Start of Exercise data
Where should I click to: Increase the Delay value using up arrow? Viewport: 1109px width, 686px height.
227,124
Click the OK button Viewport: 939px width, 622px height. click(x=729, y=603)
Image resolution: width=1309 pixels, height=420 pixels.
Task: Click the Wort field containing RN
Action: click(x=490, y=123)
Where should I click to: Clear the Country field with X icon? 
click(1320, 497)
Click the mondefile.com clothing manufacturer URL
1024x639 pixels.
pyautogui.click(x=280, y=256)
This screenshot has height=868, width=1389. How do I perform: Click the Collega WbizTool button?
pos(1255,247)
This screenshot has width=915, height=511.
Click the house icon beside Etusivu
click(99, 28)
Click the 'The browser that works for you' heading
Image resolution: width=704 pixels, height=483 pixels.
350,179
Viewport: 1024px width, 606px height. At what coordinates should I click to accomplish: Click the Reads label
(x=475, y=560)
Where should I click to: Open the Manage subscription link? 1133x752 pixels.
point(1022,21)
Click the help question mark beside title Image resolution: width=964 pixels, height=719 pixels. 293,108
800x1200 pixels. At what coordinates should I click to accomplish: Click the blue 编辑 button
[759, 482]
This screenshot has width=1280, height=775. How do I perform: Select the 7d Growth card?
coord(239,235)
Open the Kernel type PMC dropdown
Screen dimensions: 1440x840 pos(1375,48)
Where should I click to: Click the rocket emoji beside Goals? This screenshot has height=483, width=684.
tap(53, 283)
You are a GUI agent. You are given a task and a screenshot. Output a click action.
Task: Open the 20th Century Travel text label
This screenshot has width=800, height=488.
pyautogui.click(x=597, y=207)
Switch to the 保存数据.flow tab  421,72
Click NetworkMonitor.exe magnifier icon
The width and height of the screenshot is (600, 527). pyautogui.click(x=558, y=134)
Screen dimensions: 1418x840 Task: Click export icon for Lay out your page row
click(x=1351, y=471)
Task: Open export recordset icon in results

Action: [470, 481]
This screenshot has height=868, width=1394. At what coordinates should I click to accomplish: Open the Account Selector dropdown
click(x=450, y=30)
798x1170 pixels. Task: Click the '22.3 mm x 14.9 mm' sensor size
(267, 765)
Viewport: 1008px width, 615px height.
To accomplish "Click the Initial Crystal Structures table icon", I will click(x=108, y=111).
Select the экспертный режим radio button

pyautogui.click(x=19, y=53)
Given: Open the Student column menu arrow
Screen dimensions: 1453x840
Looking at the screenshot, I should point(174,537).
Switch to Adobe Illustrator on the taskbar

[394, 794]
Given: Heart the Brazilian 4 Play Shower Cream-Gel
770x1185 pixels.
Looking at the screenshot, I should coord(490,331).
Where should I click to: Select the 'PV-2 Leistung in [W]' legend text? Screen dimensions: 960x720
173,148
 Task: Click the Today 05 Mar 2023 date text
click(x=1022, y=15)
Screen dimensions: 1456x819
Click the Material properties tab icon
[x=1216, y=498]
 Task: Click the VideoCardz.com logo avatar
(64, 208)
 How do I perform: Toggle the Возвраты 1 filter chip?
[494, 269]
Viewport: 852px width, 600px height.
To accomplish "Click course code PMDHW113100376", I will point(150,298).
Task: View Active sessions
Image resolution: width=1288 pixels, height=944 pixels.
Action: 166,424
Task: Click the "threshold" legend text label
End of Exercise data
Required work:
Reproduce all of the data above line for line, without altering, adding, or leaving out anything.

The answer:
Where should I click to: Increase the Delay value using up arrow? Viewport: 1109px width, 686px height.
227,124
Click the OK button Viewport: 939px width, 622px height. click(x=729, y=603)
Image resolution: width=1309 pixels, height=420 pixels.
Task: Click the Wort field containing RN
Action: click(x=490, y=123)
Where should I click to: Clear the Country field with X icon? 
click(1320, 497)
Click the mondefile.com clothing manufacturer URL
1024x639 pixels.
pyautogui.click(x=280, y=256)
This screenshot has height=868, width=1389. How do I perform: Click the Collega WbizTool button?
pos(1255,247)
This screenshot has width=915, height=511.
Click the house icon beside Etusivu
click(99, 28)
Click the 'The browser that works for you' heading
Image resolution: width=704 pixels, height=483 pixels.
350,179
Viewport: 1024px width, 606px height. At what coordinates should I click to accomplish: Click the Reads label
(x=475, y=560)
Where should I click to: Open the Manage subscription link? 1133x752 pixels.
point(1022,21)
Click the help question mark beside title Image resolution: width=964 pixels, height=719 pixels. 293,108
800x1200 pixels. At what coordinates should I click to accomplish: Click the blue 编辑 button
[759, 482]
This screenshot has width=1280, height=775. How do I perform: Select the 7d Growth card?
coord(239,235)
Open the Kernel type PMC dropdown
Screen dimensions: 1440x840 pos(1375,48)
Where should I click to: Click the rocket emoji beside Goals? This screenshot has height=483, width=684.
tap(53, 283)
You are a GUI agent. You are given a task and a screenshot. Output a click action.
Task: Open the 20th Century Travel text label
This screenshot has width=800, height=488.
pyautogui.click(x=597, y=207)
Switch to the 保存数据.flow tab  421,72
Click NetworkMonitor.exe magnifier icon
The width and height of the screenshot is (600, 527). pyautogui.click(x=558, y=134)
Screen dimensions: 1418x840 Task: Click export icon for Lay out your page row
click(x=1351, y=471)
Task: Open export recordset icon in results

Action: [470, 481]
This screenshot has height=868, width=1394. At what coordinates should I click to accomplish: Open the Account Selector dropdown
click(x=450, y=30)
798x1170 pixels. Task: Click the '22.3 mm x 14.9 mm' sensor size
(267, 765)
Viewport: 1008px width, 615px height.
To accomplish "Click the Initial Crystal Structures table icon", I will click(x=108, y=111).
Select the экспертный режим radio button

pyautogui.click(x=19, y=53)
Given: Open the Student column menu arrow
Screen dimensions: 1453x840
Looking at the screenshot, I should point(174,537).
Switch to Adobe Illustrator on the taskbar

[394, 794]
Given: Heart the Brazilian 4 Play Shower Cream-Gel
770x1185 pixels.
Looking at the screenshot, I should coord(490,331).
Where should I click to: Select the 'PV-2 Leistung in [W]' legend text? Screen dimensions: 960x720
173,148
 Task: Click the Today 05 Mar 2023 date text
click(x=1022, y=15)
Screen dimensions: 1456x819
Click the Material properties tab icon
[x=1216, y=498]
 Task: Click the VideoCardz.com logo avatar
(64, 208)
 How do I perform: Toggle the Возвраты 1 filter chip?
[494, 269]
Viewport: 852px width, 600px height.
To accomplish "Click course code PMDHW113100376", I will point(150,298).
Task: View Active sessions
Image resolution: width=1288 pixels, height=944 pixels.
Action: 166,424
Task: Click the "threshold" legend text label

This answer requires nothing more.